In 1907 at the Bad Homburg spa in Germany, Hall met Mabel Batten, a well-known amateur singer of . Batten (nicknamed "Ladye") was 51 years old to Hall's 27, and was married with an adult daughter and grandchildren. They fell in love and, after Batten's husband died, they set up residence together. Batten introduced Hall to a circle of artistic and intellectual women, many of them lesbians. She also was the first to call Hall "John", after noting her resemblance to one of Hall's male ancestors, and Hall used this name for the rest of her life. Batten encouraged Hall to begin seeking publishing for her poetry.

In 1915, Hall fell in love with Batten's cousin, Una Troubridge (1887–1963). Troubridge was a sculptor and the wife of Vice-Admiral Ernest Troubridge, and the mother of a young daughter. Troubridge and Hall would be lovers for the remainder of their lives. The romance caused tension between Batten, Hall, and Troubridge, until 1916 when Batten died. Upon her death, Hall had Batten's corpse embalmed and a silver crucifix blessed by the pope laid on it. Hall, Batten, and Troubridge were "undeterred by the Church's admonitions on same-sex relationships. Hall's Catholicism sat beside a life-long attachment to spiritualism and reincarnation." In 1917, Radclyffe Hall and Una Troubridge began living together. From 1924 to 1929 they lived at 37 Holland Street, Kensington, London. The relationship lasted until Hall's death.

Career
After a period of travel and education, Hall published five books of poetry between 1906 and 1915.

Hall's first novel was The Unlit Lamp, published in 1924. It follows Joan Ogden, a young girl who dreams of setting up a flat in London with her friend Elizabeth (a so-called Boston marriage) and studying to become a doctor, but feels trapped by her manipulative mother's emotional dependence on her. Its length and grimness made it a difficult book to sell, so Hall deliberately chose a lighter theme for her next novel, a social comedy entitled The Forge (1924). While she had used her full name for her early poetry collections, she shortened it to M. Radclyffe Hall for The Forge. The book was a modest success, making the bestseller list of John O'London's Weekly. The Unlit Lamp, which followed it into print, was the first printed with her name simply as Radclyffe Hall.

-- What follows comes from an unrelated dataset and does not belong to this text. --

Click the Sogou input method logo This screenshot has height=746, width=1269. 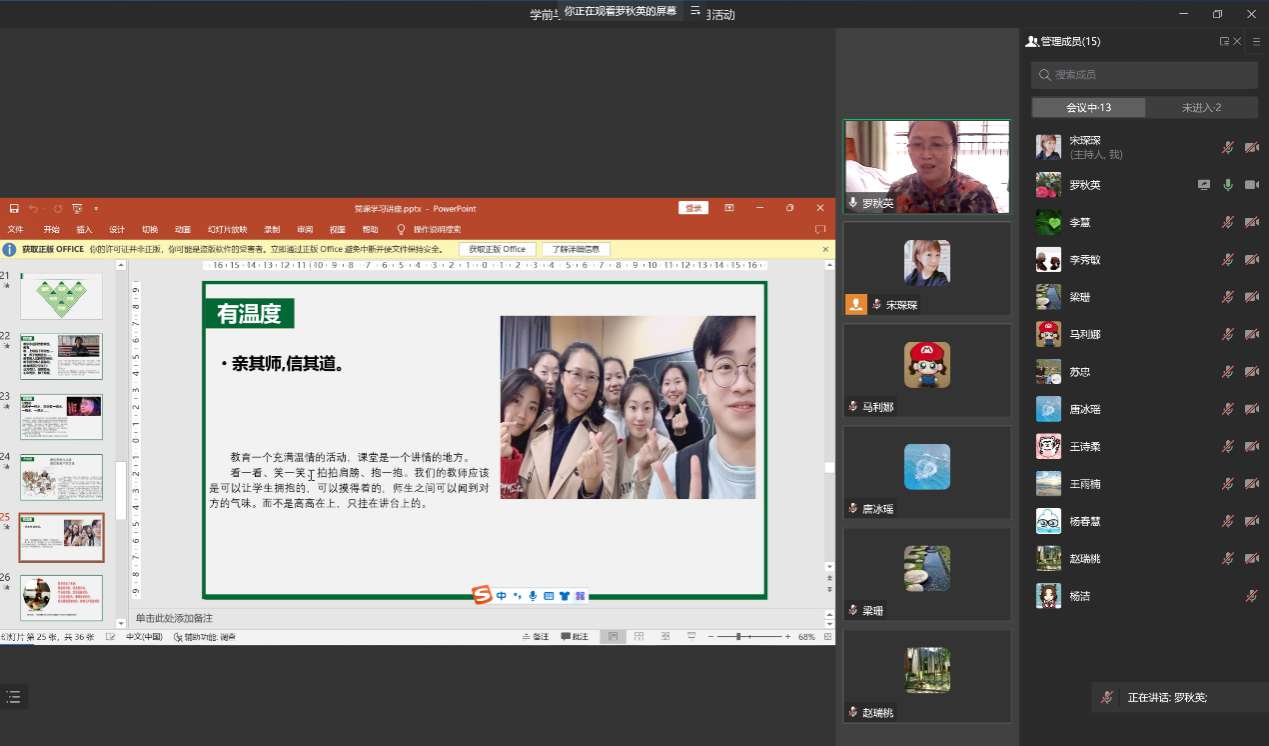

There followed another comic novel, A Saturday Life (1925), and then Adam's Breed (1926), a novel about an Italian headwaiter who, becoming disgusted with his job and even with food itself, gives away his belongings and lives as a hermit in the forest. The book's mystical themes have been compared to Hermann Hesse's Siddhartha. It sold well, was critically acclaimed, and won both the Prix Femina and the James Tait Black Prize, a feat previously achieved only by E. M. Forster's A Passage to India. In 1926, she published her first short story dealing with homosexuality. Twelve days later, she began writing The Well of Loneliness.

The Well of Loneliness

Hall's most well-known work is The Well of Loneliness, the only one of her eight novels to have overt lesbian themes. Published in 1928, The Well of Loneliness deals with the life of Stephen Gordon, a masculine lesbian who, like Hall herself, identifies as an "invert". The novel paints a vulnerable, sympathetic portrayal of lesbians.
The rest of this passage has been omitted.